_PASSAGE PROVIDED_:

Callahan: I was definitely thinking about the audience in lockdown. A lot of times, you don’t know who your audience is, besides this little number of how many records you sold. This time, I felt more like I knew who my audience was, because I did find the pandemic to be a very equalizing thing. We’re all humans, and we can all get viruses and die or get sick. The same thing happened when I had my first kid—when I saw other parents, all of a sudden I had something in common with strangers. I’ve never spoken with you or met you, but I know a little bit about what your life is like. And I had the same kind of feeling with the audience for this record: I maybe know a little bit about why you’re listening to this record, for once.

Oldham: I often thought, ‘Is there any way, without weakening it or potentially even destroying it, to somehow incorporate some of the other things that everyone was going through?’ Specifically the sociopolitical upheaval—being here in Louisville, this was an epicenter of some of that, because Breonna Taylor was such a significant figure in people’s minds.

But we had a lot on our hands just with all this music. It had such immediacy. One of the reasons that I think that we tend to like live recordings, or first or second takes, is because we are responding to something real that’s happening in the recording environment. And here we are responding to something real that’s happening on a much larger scale, and we can share that fairly quickly with the audience. So in terms of having an active communication with the audience, we’re making something that applies, ideally. That was pretty much unparalleled.

I like thinking about the stories of the old Chess Records office, when they would cut a song and then play it on the loudspeaker to the sidewalk. If people danced as they were walking by, they’d say, ‘Let’s press this many copies of that one, because it’s going to be a hit.’ I’m often frustrated when I hear that the streaming services and journalists need this much lead time. I think, ‘Well, okay, so I’ve already made a museum piece.’ I was trying to make some music that was related to what people are experiencing and listening to and living through right now. With this, we actually could do that. And as Bill said, we had more of a common predicament than we ever have before in our life—and hopefully ever will again.

Does putting this album out represent the end of the project, or could you see it continuing?

_TASKS AND EXERCISES_:
- A) List every personal name that appears in the passage about recording music during lockdown, in order of first appearance.
- B) From the passage about recording music during lockdown, output verbatim the span that begins at the words "Oldham: I often" and stops after the words "in people’s minds.".

_RECORD EXCERPTS_:
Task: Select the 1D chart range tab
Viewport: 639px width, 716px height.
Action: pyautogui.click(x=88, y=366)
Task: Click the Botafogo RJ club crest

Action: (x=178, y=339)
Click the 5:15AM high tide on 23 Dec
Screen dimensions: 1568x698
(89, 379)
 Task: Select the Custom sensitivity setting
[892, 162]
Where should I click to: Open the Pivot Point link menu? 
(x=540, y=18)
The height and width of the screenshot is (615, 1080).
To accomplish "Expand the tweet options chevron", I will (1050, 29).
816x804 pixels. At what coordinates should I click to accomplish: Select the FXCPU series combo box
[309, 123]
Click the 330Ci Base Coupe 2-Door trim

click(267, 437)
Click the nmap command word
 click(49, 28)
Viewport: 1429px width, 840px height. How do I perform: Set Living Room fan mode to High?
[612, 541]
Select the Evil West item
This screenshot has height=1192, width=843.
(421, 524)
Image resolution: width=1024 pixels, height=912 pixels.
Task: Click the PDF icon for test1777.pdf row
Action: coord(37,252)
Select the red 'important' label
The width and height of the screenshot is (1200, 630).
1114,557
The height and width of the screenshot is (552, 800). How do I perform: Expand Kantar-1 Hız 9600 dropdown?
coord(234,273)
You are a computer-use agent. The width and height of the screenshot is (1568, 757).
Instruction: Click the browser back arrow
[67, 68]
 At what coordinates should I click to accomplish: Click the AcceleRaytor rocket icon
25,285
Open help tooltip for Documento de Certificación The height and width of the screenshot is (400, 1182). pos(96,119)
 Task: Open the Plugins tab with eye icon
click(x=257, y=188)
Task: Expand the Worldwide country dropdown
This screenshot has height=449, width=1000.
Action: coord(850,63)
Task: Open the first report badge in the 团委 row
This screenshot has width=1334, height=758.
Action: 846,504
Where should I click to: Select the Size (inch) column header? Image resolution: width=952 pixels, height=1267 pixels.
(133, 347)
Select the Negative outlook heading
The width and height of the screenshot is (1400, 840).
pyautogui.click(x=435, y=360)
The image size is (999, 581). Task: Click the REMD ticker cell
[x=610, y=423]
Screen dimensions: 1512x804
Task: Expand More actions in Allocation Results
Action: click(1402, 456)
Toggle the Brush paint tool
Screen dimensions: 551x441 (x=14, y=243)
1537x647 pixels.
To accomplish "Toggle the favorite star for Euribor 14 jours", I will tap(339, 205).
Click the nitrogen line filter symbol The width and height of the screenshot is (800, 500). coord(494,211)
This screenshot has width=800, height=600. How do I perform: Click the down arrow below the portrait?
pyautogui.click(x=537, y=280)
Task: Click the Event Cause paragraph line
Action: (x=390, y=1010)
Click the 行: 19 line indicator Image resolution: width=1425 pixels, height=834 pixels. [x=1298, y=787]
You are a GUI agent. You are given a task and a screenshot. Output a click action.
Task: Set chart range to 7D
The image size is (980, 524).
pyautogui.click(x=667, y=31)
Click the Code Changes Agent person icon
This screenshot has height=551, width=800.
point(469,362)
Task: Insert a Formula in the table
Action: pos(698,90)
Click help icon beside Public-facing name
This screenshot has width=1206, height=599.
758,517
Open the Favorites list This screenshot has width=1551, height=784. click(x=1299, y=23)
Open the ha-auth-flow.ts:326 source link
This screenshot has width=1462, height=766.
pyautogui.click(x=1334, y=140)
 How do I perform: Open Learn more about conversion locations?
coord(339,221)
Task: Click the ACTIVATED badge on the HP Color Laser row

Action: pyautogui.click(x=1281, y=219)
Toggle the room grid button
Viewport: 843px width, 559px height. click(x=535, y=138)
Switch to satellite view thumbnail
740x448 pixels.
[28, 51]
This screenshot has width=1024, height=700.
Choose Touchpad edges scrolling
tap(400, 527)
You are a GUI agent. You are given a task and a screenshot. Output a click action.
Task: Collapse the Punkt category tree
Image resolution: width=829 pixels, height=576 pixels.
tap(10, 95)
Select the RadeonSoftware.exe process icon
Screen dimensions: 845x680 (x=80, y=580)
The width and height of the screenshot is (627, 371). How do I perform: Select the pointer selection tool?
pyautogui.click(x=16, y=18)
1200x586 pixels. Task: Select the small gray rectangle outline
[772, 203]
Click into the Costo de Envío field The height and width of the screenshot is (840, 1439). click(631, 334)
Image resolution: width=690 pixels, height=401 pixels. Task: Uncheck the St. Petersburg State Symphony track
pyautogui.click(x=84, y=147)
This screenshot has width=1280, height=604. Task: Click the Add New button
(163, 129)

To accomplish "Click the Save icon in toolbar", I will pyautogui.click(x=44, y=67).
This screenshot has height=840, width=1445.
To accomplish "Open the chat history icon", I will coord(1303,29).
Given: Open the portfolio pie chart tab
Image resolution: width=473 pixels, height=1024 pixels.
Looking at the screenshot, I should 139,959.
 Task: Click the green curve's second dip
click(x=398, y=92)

_ANSWERS TO THIS EXERCISE_:
- A)
Callahan
Oldham
Breonna Taylor
Bill

- B)
Oldham: I often thought, ‘Is there any way, without weakening it or potentially even destroying it, to somehow incorporate some of the other things that everyone was going through?’ Specifically the sociopolitical upheaval—being here in Louisville, this was an epicenter of some of that, because Breonna Taylor was such a significant figure in people’s minds.